SELECTED PASSAGE -
= = = = =

In Black v. Elkhorn Mining Company, 163 U.S. 445, summing up as to the character of the right which is granted by the United States to a mining locator, after observing that no written instrument is necessary to create the right, and that it may be forfeited by the failure of the locator to do the necessary amount of work, it was said (p. 450):
"(3) His interest in the claim may also be forfeited by his abandonment, with an intention to renounce his right of possession. It cannot be doubted that an actual abandonment of possession by a locator of a mining claim, such as would work an abandonment of any other easement, would terminate all the right of possession which the locator then had.
*148 "An easement in real estate may be abandoned without any writing to that effect, and by any act evincing an intention to give up and renounce the same. Snell v. Levitt, 110 N.Y. 595, and cases cited at p. 603 of the opinion of Earl, J.; White v. Manhattan Railway Co., 139 N.Y. 19. If the locator remained in possession and failed to do the work provided for by statute, his interest would terminate, and it appears to be equally plain that if he actually abandoned the possession, giving up all claim to it, and left the land, that all the right provided by the statute would terminate under such circumstances. . . ."

= = = = =

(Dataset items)
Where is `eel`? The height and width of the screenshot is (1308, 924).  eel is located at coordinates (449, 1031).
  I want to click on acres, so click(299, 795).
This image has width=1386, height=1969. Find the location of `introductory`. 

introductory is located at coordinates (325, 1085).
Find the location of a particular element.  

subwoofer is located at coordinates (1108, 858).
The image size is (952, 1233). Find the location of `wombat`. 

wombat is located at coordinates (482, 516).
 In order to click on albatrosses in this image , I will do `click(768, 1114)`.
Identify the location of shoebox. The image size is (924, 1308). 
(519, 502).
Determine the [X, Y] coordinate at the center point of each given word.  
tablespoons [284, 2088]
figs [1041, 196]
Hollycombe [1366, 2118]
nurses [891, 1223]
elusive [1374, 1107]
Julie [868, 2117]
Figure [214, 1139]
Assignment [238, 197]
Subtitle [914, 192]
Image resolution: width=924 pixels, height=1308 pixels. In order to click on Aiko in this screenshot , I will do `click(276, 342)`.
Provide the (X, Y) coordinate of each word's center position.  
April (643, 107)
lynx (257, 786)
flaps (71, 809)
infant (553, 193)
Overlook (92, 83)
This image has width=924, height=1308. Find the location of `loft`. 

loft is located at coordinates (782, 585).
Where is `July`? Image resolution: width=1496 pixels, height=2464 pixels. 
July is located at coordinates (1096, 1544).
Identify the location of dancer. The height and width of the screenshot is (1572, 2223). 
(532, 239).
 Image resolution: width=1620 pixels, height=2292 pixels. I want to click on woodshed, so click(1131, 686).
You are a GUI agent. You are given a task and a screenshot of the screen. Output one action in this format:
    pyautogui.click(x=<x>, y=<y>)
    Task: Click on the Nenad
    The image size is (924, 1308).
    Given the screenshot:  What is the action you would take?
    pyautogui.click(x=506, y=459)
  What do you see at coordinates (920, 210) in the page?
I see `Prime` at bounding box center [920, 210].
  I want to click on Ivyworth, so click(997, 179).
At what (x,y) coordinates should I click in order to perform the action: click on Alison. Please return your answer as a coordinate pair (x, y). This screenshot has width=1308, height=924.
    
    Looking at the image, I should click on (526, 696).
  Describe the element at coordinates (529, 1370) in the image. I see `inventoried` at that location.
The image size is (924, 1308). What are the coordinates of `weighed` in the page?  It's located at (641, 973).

= = = = =

SET TASKS -
a. Reproduce the part of the mining-claim passage starting at "In Black v." and ending at "locator then had.".
b. Rewrite as a numbered list only the lines of the records starting at the line containing "Hollycombe [1366, 2118]" and ending at the line containing "I want to click on Ivyworth, so", leaving out blank lines.

COMPLETE ANSWERS -
a.
In Black v. Elkhorn Mining Company, 163 U.S. 445, summing up as to the character of the right which is granted by the United States to a mining locator, after observing that no written instrument is necessary to create the right, and that it may be forfeited by the failure of the locator to do the necessary amount of work, it was said (p. 450):
"(3) His interest in the claim may also be forfeited by his abandonment, with an intention to renounce his right of possession. It cannot be doubted that an actual abandonment of possession by a locator of a mining claim, such as would work an abandonment of any other easement, would terminate all the right of possession which the locator then had.

b.
1. Hollycombe [1366, 2118]
2. nurses [891, 1223]
3. elusive [1374, 1107]
4. Julie [868, 2117]
5. Figure [214, 1139]
6. Assignment [238, 197]
7. Subtitle [914, 192]
8. Image resolution: width=924 pixels, height=1308 pixels. In order to click on Aiko in this screenshot , I will do `click(276, 342)`.
9. Provide the (X, Y) coordinate of each word's center position.  
10. April (643, 107)
11. lynx (257, 786)
12. flaps (71, 809)
13. infant (553, 193)
14. Overlook (92, 83)
15. This image has width=924, height=1308. Find the location of `loft`. 
16. loft is located at coordinates (782, 585).
17. Where is `July`? Image resolution: width=1496 pixels, height=2464 pixels. 
18. July is located at coordinates (1096, 1544).
19. Identify the location of dancer. The height and width of the screenshot is (1572, 2223). 
20. (532, 239).
21.  Image resolution: width=1620 pixels, height=2292 pixels. I want to click on woodshed, so click(1131, 686).
22. You are a GUI agent. You are given a task and a screenshot of the screen. Output one action in this format:
23.     pyautogui.click(x=<x>, y=<y>)
24.     Task: Click on the Nenad
25.     The image size is (924, 1308).
26.     Given the screenshot:  What is the action you would take?
27.     pyautogui.click(x=506, y=459)
28.   What do you see at coordinates (920, 210) in the page?
29. I see `Prime` at bounding box center [920, 210].
30.   I want to click on Ivyworth, so click(997, 179).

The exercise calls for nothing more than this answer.